The University of Wisconsin System’s flagship campus will be welcoming a new chancellor this fall.
Cornell University Provost Biddy Martin begins later this summer, filling the spot left vacant by outgoing chancellor John Wiley.
Martin, who obtained a Ph.D. in German literature from UW in 1985, was appointed to the chancellor position early June by the UW System Board of Regents after a series of campus visits and interviews with students, faculty, staff and government officials.
Martin said while she has yet to meet campus leaders to set an agenda for the upcoming academic year, she has a list of priorities she wants to emphasize in order to enhance excellence of education, research and outreach at UW.
Among Martin’s priorities include improving faculty and staff recruitment and retention, student access to higher education, financial aid and diversity.
“One of the great appeals of a public institution is to remain affordable, and affordability is something I want to stress and make a high priority,” Martin said, adding she wants to ensure tuition is not a barrier to students attending UW.
Yet, before Martin officially takes center stage in September, some Republican legislators have started to question her appointment and beliefs. Martin, UW’s first openly gay leader, has been criticized for her academic work as a professor focused on gay, lesbian and transgender educational issues.
Sen. Glenn Grothman, R-West Bend, raised concerns about Martin’s selection because of her views as a women’s studies professor and authorship of “Femininity Played Straight: The Significance of Being Lesbian.”
Rep. Steve Nass, R-Whitewater, said in June he was concerned because Martin’s administrative record “shows a tremendous amount of focus on a politically correct agenda and an excessive focus on diversity issues.”
“The people of Wisconsin want a public university that educates based on a model of sifting and winnowing to obtain fact,” Nass said in a statement. “They don’t want a university promoting the liberal indoctrination of young minds at the altar of political correctness.”
Still, Nass said he would support Martin provided she leads the university according to the educational values of taxpayers.

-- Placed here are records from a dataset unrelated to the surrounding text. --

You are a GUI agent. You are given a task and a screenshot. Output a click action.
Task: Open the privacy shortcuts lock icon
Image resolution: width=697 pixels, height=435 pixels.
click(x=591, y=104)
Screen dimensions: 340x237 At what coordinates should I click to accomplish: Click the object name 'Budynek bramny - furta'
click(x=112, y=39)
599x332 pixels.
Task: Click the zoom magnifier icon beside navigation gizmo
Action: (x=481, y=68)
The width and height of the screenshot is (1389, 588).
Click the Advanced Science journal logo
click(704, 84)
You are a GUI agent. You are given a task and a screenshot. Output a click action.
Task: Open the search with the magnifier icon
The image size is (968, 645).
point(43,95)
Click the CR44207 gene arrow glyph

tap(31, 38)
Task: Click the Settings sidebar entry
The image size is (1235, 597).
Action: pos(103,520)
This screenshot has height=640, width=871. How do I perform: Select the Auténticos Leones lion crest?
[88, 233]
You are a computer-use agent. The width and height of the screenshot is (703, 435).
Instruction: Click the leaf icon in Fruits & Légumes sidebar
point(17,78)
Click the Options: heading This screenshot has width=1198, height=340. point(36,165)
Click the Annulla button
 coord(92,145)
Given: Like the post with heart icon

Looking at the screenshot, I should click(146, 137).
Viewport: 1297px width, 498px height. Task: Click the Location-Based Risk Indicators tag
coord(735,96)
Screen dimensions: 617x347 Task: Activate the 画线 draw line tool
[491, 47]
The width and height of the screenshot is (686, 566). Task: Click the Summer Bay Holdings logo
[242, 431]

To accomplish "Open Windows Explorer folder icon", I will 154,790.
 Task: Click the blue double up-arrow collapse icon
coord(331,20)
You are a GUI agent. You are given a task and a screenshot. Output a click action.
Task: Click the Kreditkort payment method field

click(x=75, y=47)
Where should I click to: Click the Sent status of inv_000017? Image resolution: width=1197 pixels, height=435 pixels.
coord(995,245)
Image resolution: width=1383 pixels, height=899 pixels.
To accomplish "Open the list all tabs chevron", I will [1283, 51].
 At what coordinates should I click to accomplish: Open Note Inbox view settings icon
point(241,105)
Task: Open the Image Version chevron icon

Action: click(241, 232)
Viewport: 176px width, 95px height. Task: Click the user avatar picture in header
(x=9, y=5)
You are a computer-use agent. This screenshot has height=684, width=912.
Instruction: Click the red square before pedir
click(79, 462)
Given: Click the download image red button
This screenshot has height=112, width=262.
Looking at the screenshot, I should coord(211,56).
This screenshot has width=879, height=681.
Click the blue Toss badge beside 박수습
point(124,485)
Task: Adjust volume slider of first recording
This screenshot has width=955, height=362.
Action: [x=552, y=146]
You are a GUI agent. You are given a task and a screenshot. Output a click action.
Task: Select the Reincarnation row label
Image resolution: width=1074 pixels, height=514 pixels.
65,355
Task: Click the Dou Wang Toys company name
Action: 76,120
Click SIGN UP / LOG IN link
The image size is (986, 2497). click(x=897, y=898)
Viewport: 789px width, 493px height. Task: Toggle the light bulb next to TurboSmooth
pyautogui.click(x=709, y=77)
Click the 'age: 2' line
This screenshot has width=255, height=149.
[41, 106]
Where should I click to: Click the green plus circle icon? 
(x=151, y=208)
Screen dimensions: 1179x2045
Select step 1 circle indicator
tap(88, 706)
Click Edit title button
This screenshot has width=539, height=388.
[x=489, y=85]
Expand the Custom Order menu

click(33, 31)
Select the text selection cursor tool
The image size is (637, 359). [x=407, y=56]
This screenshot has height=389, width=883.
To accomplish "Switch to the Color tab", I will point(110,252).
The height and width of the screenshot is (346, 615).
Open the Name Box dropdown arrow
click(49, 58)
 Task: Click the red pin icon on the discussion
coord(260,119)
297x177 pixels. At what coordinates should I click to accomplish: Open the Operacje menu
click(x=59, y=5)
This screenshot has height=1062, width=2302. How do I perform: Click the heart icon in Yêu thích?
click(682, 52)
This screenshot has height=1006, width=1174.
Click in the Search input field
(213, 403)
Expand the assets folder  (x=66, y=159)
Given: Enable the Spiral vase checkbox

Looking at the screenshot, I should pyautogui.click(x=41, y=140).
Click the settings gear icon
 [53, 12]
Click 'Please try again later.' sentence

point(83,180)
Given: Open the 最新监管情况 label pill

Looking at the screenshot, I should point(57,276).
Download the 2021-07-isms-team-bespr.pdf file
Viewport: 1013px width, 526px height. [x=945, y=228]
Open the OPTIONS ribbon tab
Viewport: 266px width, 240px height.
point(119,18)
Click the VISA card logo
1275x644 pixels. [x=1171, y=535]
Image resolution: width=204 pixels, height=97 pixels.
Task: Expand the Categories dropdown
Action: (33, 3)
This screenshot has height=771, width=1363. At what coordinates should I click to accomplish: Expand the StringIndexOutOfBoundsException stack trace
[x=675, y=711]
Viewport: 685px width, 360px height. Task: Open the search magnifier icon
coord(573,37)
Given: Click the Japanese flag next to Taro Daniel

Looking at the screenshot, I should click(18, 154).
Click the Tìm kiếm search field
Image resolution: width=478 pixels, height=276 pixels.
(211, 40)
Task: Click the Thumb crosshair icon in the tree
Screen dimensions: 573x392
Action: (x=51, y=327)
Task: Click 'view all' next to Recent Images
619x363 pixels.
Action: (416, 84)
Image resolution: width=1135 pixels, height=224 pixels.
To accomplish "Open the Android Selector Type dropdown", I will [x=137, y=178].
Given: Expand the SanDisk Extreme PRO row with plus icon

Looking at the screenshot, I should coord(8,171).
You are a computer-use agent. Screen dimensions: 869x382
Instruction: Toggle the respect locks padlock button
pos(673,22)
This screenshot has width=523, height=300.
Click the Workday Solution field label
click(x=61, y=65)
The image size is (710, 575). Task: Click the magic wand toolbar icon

Martin said her job is not political, but she intends to ensure the university offers space for people to pursue ideas free of political pressure or political influence.
“What I expect and hope is that I will be accepted fairly on the basis of my experience as an administrator, and not on political ground,” Martin said.
In July, the Associated Press reported Democratic Gov. Jim Doyle interviewed the four finalists in May, raising questions as to whether the governor had any influence in Martin’s selection.
But UW System Board of Regents Vice President Chuck Pruitt said he had no problem with the governor speaking with the finalists.
Pruitt, a member of the Board of Regents’ UW-Madison chancellor search committee, said the finalists met with students, faculty, staff and legislators.
“It is very appropriate that Gov. Doyle conversed with the finalists,” Pruitt said. “He was one of many people to weigh in on the decision.”
Doyle spokesperson Lee Sensenbrenner said Doyle had no involvement in the selection process but wanted to begin building a relationship with the future chancellor.
Pruitt said he is confident Martin is ready to move UW forward. Referring to Martin as a “nationally recognized leader,” Pruitt said she will build her own legacy, and Doyle shared the same sentiments.
“Through wise and dedicated leadership, the University of Wisconsin has grown to become our country’s largest public research institution, and I welcome Dr. Martin to a role that is so vital for our state,” Doyle said in a statement. “I am confident she will use her expertise to carry UW-Madison, her alma mater, forward.”
An editing error in the original copy was corrected. “University of Wisconsin System” lacked the word “system.”